So, I've been thinking about a brain teaser - what if I had a large object I for some reason had to iterate through in node js, and didn't want to block the event loop while I was doing that?
Here's an off-the-top-of-my-head example, I'm sure it can be much cleaner:
var forin = function(obj,callback){
var keys = Object.keys(obj),
index = 0,
interval = setInterval(function(){
if(index < keys.length){
callback(keys[index],obj[keys[index]],obj);
} else {
clearInterval(interval);
}
index ++;
},0);
}
While I'm sure there are other reasons for it being messy, this will execute slower than a regular for loop, because setInterval 0 doesn't actually execute every 0 ms, but I'm not sure how to make a loop with the much faster process.nextTick.

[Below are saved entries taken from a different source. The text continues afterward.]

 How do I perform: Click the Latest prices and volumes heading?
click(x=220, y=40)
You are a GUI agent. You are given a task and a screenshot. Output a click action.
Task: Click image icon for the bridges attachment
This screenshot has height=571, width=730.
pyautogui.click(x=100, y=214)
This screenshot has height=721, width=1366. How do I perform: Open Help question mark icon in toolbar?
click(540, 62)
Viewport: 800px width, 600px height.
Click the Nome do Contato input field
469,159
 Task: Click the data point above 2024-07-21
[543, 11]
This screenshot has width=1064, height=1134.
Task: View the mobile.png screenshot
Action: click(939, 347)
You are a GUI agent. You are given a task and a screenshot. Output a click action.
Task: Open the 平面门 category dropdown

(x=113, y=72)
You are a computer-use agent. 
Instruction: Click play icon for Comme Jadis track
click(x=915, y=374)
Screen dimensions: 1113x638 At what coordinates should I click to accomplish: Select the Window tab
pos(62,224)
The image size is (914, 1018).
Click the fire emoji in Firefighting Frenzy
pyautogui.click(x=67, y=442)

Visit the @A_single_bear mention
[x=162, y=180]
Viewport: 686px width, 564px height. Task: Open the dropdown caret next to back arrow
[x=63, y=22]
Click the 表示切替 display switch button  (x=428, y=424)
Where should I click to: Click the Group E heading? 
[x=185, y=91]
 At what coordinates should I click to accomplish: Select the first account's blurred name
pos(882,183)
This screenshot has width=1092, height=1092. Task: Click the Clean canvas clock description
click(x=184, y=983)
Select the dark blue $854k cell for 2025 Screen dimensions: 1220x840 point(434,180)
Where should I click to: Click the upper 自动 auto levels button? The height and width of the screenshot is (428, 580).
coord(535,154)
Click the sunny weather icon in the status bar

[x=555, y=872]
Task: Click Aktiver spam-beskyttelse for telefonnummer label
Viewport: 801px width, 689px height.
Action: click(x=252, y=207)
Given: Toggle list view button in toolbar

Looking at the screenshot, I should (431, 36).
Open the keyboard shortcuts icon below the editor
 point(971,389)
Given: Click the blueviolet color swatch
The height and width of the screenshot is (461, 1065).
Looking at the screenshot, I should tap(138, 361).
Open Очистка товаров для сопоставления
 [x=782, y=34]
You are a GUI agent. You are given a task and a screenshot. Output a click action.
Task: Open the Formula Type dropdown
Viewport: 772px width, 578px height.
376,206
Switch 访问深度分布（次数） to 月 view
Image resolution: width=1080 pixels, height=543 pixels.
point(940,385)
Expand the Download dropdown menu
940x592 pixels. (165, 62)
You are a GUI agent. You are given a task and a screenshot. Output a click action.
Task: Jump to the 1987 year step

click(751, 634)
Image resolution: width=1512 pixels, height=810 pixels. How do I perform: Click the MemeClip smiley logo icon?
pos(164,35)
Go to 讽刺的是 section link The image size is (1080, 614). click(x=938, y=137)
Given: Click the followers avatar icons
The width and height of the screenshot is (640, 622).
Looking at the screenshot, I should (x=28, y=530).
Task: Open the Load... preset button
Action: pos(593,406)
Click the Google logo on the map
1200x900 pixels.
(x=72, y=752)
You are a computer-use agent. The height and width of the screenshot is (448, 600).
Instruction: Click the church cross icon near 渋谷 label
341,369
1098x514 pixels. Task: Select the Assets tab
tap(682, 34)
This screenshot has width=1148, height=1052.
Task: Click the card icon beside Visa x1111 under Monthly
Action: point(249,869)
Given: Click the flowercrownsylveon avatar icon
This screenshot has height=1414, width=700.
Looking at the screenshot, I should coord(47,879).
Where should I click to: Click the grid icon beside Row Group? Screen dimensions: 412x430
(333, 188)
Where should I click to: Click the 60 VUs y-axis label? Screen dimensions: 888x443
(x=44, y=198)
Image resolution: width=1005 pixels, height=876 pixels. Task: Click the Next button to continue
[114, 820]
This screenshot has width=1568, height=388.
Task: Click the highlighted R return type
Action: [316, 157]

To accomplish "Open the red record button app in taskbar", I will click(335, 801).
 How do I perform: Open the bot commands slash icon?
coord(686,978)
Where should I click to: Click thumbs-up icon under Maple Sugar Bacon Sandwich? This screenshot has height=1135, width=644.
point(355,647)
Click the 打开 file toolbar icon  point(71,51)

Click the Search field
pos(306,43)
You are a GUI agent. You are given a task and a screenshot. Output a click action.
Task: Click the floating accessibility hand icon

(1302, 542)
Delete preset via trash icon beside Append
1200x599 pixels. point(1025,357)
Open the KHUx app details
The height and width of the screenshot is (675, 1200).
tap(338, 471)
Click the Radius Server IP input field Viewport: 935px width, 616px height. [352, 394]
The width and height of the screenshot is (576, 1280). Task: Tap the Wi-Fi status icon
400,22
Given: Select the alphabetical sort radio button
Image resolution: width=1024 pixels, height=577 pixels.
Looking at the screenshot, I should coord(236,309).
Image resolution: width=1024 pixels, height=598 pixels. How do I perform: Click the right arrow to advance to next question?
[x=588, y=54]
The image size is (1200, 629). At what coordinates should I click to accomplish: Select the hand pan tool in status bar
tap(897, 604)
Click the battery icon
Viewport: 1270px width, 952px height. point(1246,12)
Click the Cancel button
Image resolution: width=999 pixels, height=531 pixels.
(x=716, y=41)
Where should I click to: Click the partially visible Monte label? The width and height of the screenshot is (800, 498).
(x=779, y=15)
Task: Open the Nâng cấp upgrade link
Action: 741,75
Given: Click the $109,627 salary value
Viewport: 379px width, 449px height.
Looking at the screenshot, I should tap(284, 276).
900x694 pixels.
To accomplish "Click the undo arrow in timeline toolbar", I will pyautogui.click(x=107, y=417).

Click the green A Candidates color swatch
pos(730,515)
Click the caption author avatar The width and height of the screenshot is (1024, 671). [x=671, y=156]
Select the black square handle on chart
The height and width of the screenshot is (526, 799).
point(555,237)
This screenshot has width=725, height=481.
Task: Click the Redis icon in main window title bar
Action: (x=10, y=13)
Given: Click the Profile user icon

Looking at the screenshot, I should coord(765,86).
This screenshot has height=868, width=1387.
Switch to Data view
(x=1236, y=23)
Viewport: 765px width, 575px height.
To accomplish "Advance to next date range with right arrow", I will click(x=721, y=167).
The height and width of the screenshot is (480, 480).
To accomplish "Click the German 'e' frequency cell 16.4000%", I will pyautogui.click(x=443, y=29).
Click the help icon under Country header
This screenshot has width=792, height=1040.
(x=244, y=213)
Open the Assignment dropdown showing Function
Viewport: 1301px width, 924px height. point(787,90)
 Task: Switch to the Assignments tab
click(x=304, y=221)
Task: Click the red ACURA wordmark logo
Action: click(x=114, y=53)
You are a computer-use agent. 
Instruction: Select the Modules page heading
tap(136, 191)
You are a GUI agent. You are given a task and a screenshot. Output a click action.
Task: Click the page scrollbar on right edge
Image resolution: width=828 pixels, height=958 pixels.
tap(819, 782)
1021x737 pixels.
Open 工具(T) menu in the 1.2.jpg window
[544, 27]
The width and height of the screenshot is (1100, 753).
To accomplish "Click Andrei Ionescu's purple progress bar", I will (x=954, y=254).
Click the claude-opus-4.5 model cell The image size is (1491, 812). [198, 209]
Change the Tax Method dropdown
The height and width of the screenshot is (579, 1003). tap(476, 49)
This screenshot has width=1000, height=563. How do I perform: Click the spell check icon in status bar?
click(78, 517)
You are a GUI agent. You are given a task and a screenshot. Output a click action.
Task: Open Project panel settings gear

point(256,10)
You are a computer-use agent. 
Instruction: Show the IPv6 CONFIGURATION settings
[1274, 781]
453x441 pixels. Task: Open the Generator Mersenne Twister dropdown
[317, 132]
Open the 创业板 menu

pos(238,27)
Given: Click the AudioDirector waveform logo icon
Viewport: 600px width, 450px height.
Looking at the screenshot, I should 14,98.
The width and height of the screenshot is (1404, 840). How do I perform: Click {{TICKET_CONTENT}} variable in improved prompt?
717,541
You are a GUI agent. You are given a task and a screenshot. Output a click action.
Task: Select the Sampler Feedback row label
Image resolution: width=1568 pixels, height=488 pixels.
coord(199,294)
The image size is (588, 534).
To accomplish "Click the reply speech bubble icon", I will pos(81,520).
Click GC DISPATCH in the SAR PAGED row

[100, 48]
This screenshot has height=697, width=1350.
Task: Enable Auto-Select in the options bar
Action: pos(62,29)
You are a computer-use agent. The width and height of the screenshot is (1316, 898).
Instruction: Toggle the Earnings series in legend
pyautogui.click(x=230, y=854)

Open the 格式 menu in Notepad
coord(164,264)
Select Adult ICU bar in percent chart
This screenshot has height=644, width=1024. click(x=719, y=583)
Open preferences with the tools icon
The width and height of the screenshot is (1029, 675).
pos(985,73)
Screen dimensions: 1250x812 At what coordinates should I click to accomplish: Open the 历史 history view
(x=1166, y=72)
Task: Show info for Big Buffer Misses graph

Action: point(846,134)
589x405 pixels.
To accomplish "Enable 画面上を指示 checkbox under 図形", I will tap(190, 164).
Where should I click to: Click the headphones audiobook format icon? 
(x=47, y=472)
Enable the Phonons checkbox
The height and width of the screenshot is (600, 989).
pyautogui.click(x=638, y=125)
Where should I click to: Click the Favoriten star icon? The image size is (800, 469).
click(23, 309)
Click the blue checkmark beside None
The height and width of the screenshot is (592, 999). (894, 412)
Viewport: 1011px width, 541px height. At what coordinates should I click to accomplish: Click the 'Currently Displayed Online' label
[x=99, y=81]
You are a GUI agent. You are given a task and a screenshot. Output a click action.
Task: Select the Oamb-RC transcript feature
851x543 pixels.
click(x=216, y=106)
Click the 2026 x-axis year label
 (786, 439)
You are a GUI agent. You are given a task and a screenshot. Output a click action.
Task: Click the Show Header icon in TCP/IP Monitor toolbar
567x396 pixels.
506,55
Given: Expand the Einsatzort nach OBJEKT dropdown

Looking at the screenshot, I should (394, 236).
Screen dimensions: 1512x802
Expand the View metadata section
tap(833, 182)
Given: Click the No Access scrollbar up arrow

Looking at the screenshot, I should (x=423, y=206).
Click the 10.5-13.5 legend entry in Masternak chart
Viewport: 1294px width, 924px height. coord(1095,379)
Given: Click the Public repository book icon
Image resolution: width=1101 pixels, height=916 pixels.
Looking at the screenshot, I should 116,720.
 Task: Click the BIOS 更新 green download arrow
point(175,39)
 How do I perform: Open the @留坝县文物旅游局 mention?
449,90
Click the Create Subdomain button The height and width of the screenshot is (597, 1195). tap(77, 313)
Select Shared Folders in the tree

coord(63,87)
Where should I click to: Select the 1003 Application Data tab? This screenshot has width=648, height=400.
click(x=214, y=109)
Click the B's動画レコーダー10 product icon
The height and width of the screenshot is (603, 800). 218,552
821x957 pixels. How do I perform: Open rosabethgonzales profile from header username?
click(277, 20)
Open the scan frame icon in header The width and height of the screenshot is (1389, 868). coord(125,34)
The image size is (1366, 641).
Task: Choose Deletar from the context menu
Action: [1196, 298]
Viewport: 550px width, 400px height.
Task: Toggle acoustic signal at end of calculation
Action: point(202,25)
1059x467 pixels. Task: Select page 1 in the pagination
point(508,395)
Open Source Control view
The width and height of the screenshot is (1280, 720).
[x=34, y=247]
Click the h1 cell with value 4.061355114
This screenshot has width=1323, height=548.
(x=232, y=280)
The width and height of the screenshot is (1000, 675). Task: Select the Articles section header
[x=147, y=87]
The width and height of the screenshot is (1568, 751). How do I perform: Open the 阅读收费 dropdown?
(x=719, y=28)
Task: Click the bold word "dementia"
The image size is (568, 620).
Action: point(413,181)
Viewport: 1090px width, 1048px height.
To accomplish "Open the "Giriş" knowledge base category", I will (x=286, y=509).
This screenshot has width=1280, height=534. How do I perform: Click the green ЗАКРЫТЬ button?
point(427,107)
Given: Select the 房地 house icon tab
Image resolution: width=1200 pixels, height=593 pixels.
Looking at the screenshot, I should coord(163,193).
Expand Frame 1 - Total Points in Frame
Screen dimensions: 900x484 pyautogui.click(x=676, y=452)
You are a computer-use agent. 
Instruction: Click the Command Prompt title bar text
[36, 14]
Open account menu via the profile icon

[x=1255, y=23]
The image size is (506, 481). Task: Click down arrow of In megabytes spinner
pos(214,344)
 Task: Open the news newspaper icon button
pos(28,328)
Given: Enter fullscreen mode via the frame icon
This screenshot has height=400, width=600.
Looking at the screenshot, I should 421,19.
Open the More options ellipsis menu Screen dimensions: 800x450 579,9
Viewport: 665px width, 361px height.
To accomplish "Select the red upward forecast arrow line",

In my tests, I found this example takes 7 ms to run, as opposed to a native for loop (with hasOwnProperty() checks, logging the same info), which takes 4 ms.
So, what's the cleanest/fastest way to write this same code using node.js?
The behavior of process.nextTick
has changed since the question was asked. The previous answers also did not follow the question as per the cleanliness and efficiency of the function.
// in node 0.9.0, process.nextTick fired before IO events, but setImmediate did
// not yet exist. before 0.9.0, process.nextTick between IO events, and after
// 0.9.0 it fired before IO events. if setImmediate and process.nextTick are
// both missing fall back to the tick shim.
var tick =
(root.process && process.versions && process.versions.node === '0.9.0') ?
tickShim :
(root.setImmediate || (root.process && process.nextTick) || tickShim);
function tickShim(fn) {setTimeout(fn, 1);}
// executes the iter function for the first object key immediately, can be
// tweaked to instead defer immediately
function asyncForEach(object, iter) {
var keys = Object.keys(object), offset = 0;
(function next() {
// invoke the iterator function
iter.call(object, keys[offset], object[keys[offset]], object);
if (++offset < keys.length) {
tick(next);
}
})();
}
Do take note of @alessioalex's comments regarding Kue and proper job queueing.